Astrid could be heard outside, ascending the stairs. She moved lightly, but the timbers were old and creaked with little provocation. Both Catullus and Gemma held themselves still, listening, as Astrid opened the door to her room. The cry she made—a girl’s shriek of unmitigated happiness—caused Gemma’s heart to contract with bittersweet satisfaction. Lesperance gave a low laugh, said something, though his voice was too deep to distinguish words through the walls, and the door to Astrid’s room shut quickly. Then came the unmistakable sounds of two people throwing themselves onto a bed, the headboard knocking into the wall.

The next few hours were going to be rather noisy.

Catullus turned from her to stalk the length of the room, but the chamber’s small dimensions made him ricochet from side to side like a bullet in a cave. “I don’t want you to go to Glastonbury.”

She hadn’t anticipated this abrupt turn in the conversation and struggled to gain equilibrium. “You’ve got no
choice.
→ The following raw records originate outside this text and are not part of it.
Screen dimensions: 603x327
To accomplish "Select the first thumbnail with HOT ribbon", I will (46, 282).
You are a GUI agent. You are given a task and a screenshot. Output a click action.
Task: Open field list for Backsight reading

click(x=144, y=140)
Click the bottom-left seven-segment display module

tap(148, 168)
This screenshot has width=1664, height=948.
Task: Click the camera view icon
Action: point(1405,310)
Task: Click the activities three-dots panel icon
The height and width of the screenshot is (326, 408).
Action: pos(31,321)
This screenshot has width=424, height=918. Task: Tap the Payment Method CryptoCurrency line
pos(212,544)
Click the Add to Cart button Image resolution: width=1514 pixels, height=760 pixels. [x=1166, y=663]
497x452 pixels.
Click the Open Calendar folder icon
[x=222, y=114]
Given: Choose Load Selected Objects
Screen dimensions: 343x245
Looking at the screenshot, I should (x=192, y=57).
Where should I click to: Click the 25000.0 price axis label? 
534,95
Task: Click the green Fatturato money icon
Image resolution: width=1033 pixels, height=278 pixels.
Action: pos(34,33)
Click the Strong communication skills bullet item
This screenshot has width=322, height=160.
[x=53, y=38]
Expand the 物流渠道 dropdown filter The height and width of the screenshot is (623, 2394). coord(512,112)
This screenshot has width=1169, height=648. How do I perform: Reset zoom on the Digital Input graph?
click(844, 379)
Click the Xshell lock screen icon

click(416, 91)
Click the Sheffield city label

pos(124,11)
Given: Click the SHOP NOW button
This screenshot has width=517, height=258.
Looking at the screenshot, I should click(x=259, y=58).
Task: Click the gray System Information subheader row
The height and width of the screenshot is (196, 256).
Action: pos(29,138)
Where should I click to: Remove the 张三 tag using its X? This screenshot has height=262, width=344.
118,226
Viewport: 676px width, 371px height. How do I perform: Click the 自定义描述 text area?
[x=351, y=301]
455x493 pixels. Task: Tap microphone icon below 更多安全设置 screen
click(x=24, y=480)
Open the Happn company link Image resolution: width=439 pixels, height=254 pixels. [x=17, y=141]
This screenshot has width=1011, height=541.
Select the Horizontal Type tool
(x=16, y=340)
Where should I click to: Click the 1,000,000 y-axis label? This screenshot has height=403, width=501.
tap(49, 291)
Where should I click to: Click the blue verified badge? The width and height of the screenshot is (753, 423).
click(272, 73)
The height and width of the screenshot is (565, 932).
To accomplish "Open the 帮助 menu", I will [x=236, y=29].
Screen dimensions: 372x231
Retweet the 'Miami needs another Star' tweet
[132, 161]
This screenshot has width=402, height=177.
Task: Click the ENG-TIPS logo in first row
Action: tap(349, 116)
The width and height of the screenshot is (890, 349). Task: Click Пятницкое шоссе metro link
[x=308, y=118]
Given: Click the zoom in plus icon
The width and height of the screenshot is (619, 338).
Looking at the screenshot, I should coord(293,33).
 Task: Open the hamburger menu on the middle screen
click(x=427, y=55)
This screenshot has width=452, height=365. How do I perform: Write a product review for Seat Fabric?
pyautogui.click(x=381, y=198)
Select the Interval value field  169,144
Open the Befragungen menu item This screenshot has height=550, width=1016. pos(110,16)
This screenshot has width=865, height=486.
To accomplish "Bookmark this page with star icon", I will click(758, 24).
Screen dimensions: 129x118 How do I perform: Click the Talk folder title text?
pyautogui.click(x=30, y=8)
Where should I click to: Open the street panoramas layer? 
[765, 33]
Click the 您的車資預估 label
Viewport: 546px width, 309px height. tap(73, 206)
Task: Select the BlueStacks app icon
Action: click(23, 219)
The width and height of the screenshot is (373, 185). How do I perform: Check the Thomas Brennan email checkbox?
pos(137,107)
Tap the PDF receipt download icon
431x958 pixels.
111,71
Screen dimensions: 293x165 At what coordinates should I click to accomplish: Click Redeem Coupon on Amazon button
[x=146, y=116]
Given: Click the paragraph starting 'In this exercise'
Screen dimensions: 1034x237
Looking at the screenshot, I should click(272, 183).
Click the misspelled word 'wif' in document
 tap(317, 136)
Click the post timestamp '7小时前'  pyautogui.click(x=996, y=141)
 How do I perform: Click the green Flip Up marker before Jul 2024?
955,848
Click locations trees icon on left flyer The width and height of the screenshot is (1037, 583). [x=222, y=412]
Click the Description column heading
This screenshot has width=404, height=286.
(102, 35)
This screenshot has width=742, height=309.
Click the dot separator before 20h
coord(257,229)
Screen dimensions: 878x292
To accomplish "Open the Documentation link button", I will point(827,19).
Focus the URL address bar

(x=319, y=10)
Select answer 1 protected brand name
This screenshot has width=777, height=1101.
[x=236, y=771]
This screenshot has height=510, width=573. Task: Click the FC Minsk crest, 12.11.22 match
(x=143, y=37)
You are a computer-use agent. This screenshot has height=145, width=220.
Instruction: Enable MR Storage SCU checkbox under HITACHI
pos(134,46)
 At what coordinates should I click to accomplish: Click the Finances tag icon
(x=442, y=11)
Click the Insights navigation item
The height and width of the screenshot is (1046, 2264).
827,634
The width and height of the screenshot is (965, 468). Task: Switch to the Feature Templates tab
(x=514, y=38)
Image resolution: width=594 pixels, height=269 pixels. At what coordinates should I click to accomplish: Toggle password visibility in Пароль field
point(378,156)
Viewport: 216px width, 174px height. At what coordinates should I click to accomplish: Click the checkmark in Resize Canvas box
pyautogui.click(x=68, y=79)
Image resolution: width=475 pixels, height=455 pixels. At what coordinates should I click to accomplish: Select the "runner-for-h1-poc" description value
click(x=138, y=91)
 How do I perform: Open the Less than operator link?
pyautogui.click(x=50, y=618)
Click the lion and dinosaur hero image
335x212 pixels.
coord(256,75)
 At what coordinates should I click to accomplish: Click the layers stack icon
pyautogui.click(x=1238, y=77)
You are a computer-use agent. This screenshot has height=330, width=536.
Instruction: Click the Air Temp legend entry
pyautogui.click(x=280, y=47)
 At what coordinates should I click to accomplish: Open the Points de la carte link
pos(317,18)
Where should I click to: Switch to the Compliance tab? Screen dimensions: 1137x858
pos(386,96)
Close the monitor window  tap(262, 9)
But I
can
help, and I
can
fight—not as well as you and Astrid and Lesperance, but good enough.”

He pulled off his spectacles and rubbed aggressively at the space between his eyebrows, as if trying to push her out of his vision and thoughts. “If anything were to happen to you …” His teeth clenched. “Blades do their damnedest to prevent any civilian casualties.”

This stung. She had seen herself as more than a naive bystander blundering into the path of danger, a foolish woman who needed constant protection. “I see. I’m just a civilian whose blood you don’t want on your conscience. A liability.” Maybe this was an unfair accusation, but she wasn’t feeling entirely impartial at the moment.

His breathing changed, hitched. She thought, at first, that he had no response to her accusation. Deliberately, he set his spectacles on the nightstand. Gave them a little push with one finger so they aligned precisely with the table’s edge.

“You’re more than that to me,” he said lowly. “Much more.”

His words sent a deep, resonant thrill through her. Yet he did not move, ruthlessly holding himself back.

She drew a breath. She felt herself hovering in an elemental moment, the suspension between two worlds, with possibility on every side. A single movement from her would cause everything to shatter into shards and dust.

For almost a lifetime, he gazed at her. And then, something snapped, broke within him. He stalked toward her, halting not a foot away, so that she felt the warmth of him radiating out, filling her senses to repletion. Even without the splendor of his elegant clothing, his presence was a palpable thing, the depths of his intelligence and dynamic force of his body.

He stared at Gemma, and without the protective shield of his spectacles, his dark eyes were piercing, sharply aware. His gaze delved into her, probing, as though she
were a paradox to be solved, and he had but to stare long enough, pick her apart with the precise machine of his mind and a definitive answer would arise.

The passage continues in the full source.